This deer season I believe we will see more hunters than we’ve seen in recent years taking to the woods, and I think we’ll see more does taken. Why? The cost of beef has certainly gone up lately, making just a burger on the grill kind of pricey.
As I reported earlier this year, my son, his girlfriend and I took several deer last season and donated one to a feed the hungry program. We processed the rest of the deer. It’s quite a comforting feeling looking in the chest freezer and seeing it slap full of ground venison that is cut with ribeye fat! That makes for some awesome burgers, tacos, burritos, chili, sloppy joes and more. So, I think more hunters will be out after freezer meat to feed their families.
According to statistics from DNR at georgiawildlife.com/harvest-summaries, 278,000 deer were killed by a little more than 200,000 hunters during the 2018-19 season. Keep in mind that we moved to the automated Game Check system in 2016, and data is now obtained by a combination of this information and telephone surveys. But we harvest far fewer deer than during the 1990s. Why? One of the reasons is there are now fewer hunters.
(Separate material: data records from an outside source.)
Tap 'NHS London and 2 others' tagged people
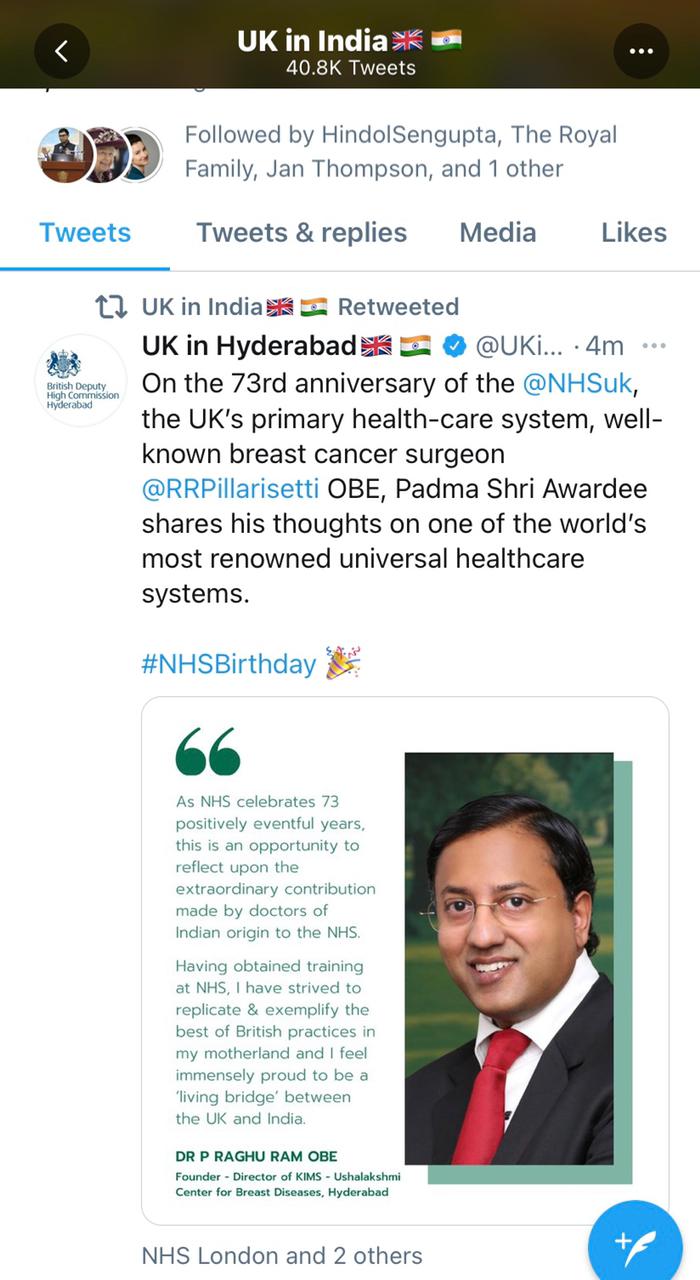The image size is (700, 1280). click(282, 1256)
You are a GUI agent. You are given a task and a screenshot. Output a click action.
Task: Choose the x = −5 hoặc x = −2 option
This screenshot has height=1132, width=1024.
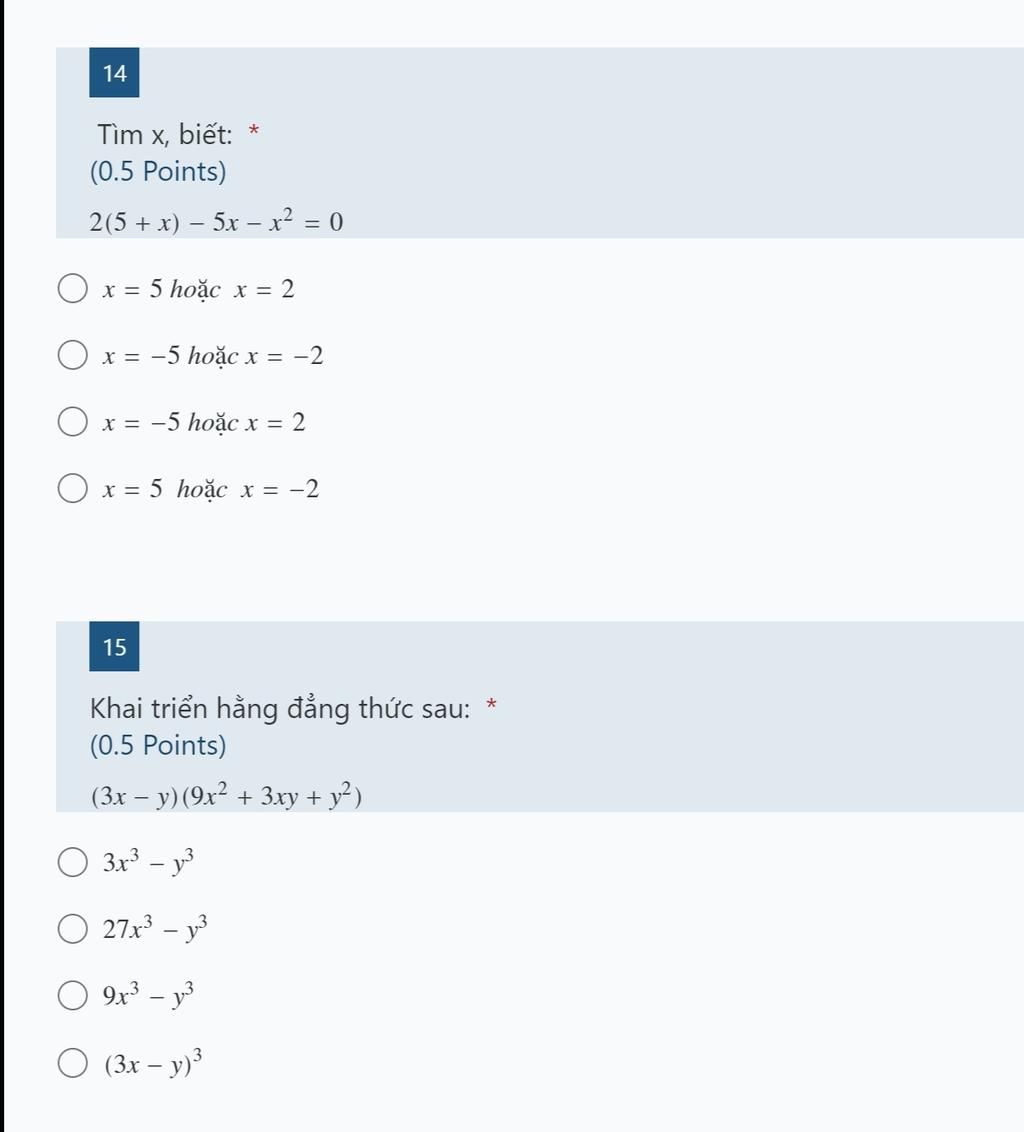72,356
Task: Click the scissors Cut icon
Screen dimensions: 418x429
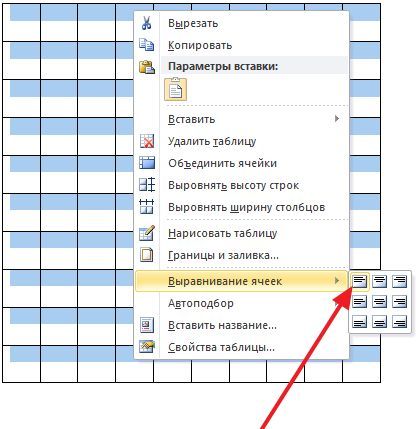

If you walk into most deer hunting camps, you’ll quickly see the average age of a deer hunter isn’t exactly a young person. Over the years, younger folks have been trending to do different things with their available time. Maybe there isn’t anyone to mentor them or provide opportunities to practice shooting or teach hunting tactics. Our friends at the DNR have a great Hunt & Learn Program. For more information, visit https://georgiawildlife.com/LearntoHuntFish.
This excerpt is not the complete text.